## BEGIN MATERIAL PROVIDED

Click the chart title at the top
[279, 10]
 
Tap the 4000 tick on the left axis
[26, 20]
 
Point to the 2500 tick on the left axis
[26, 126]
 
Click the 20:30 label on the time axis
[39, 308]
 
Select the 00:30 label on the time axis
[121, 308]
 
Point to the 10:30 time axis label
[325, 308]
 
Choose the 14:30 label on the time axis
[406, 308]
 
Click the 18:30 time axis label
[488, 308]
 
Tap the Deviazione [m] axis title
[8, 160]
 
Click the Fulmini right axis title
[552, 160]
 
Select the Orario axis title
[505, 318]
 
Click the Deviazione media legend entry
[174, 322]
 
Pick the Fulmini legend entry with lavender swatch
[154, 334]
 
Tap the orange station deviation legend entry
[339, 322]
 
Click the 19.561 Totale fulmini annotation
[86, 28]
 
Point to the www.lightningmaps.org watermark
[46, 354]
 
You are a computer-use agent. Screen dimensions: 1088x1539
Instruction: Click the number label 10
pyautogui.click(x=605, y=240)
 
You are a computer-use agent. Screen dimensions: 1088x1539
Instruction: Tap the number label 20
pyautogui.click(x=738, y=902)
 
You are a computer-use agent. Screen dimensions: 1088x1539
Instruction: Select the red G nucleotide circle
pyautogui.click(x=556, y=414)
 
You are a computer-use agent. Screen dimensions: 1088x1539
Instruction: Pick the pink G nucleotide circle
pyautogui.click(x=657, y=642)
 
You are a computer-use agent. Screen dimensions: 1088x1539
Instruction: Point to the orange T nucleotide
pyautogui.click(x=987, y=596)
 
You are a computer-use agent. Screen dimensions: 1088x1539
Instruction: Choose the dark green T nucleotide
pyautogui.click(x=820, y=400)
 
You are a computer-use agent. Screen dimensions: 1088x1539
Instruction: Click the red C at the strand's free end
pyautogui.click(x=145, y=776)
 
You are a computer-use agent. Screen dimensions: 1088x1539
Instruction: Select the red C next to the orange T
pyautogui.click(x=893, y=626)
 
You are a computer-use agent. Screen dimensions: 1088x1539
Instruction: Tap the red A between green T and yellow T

## END MATERIAL PROVIDED

:: STATED TASK ::
Reproduce, without alteration, the stretch of the rows from the line containing "Point to the 10:30 time axis label" through the final row above.

:: FINISHED EXERCISE ::
Point to the 10:30 time axis label
[325, 308]
 
Choose the 14:30 label on the time axis
[406, 308]
 
Click the 18:30 time axis label
[488, 308]
 
Tap the Deviazione [m] axis title
[8, 160]
 
Click the Fulmini right axis title
[552, 160]
 
Select the Orario axis title
[505, 318]
 
Click the Deviazione media legend entry
[174, 322]
 
Pick the Fulmini legend entry with lavender swatch
[154, 334]
 
Tap the orange station deviation legend entry
[339, 322]
 
Click the 19.561 Totale fulmini annotation
[86, 28]
 
Point to the www.lightningmaps.org watermark
[46, 354]
 
You are a computer-use agent. Screen dimensions: 1088x1539
Instruction: Click the number label 10
pyautogui.click(x=605, y=240)
 
You are a computer-use agent. Screen dimensions: 1088x1539
Instruction: Tap the number label 20
pyautogui.click(x=738, y=902)
 
You are a computer-use agent. Screen dimensions: 1088x1539
Instruction: Select the red G nucleotide circle
pyautogui.click(x=556, y=414)
 
You are a computer-use agent. Screen dimensions: 1088x1539
Instruction: Pick the pink G nucleotide circle
pyautogui.click(x=657, y=642)
 
You are a computer-use agent. Screen dimensions: 1088x1539
Instruction: Point to the orange T nucleotide
pyautogui.click(x=987, y=596)
 
You are a computer-use agent. Screen dimensions: 1088x1539
Instruction: Choose the dark green T nucleotide
pyautogui.click(x=820, y=400)
 
You are a computer-use agent. Screen dimensions: 1088x1539
Instruction: Click the red C at the strand's free end
pyautogui.click(x=145, y=776)
 
You are a computer-use agent. Screen dimensions: 1088x1539
Instruction: Select the red C next to the orange T
pyautogui.click(x=893, y=626)
 
You are a computer-use agent. Screen dimensions: 1088x1539
Instruction: Tap the red A between green T and yellow T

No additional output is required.